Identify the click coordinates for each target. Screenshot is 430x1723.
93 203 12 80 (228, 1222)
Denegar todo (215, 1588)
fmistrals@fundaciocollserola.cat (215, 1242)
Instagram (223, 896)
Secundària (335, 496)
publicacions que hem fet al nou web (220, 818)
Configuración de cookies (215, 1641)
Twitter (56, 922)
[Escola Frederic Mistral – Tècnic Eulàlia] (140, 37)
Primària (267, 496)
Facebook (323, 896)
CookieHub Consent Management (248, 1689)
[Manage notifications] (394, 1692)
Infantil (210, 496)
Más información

━━━━━━━━

■ **WORK REQUEST**
Once you have read the records above, output each of them verbatim.

■ **COMPLETED TASK**
Identify the click coordinates for each target. Screenshot is 430x1723.
93 203 12 80 (228, 1222)
Denegar todo (215, 1588)
fmistrals@fundaciocollserola.cat (215, 1242)
Instagram (223, 896)
Secundària (335, 496)
publicacions que hem fet al nou web (220, 818)
Configuración de cookies (215, 1641)
Twitter (56, 922)
[Escola Frederic Mistral – Tècnic Eulàlia] (140, 37)
Primària (267, 496)
Facebook (323, 896)
CookieHub Consent Management (248, 1689)
[Manage notifications] (394, 1692)
Infantil (210, 496)
Más información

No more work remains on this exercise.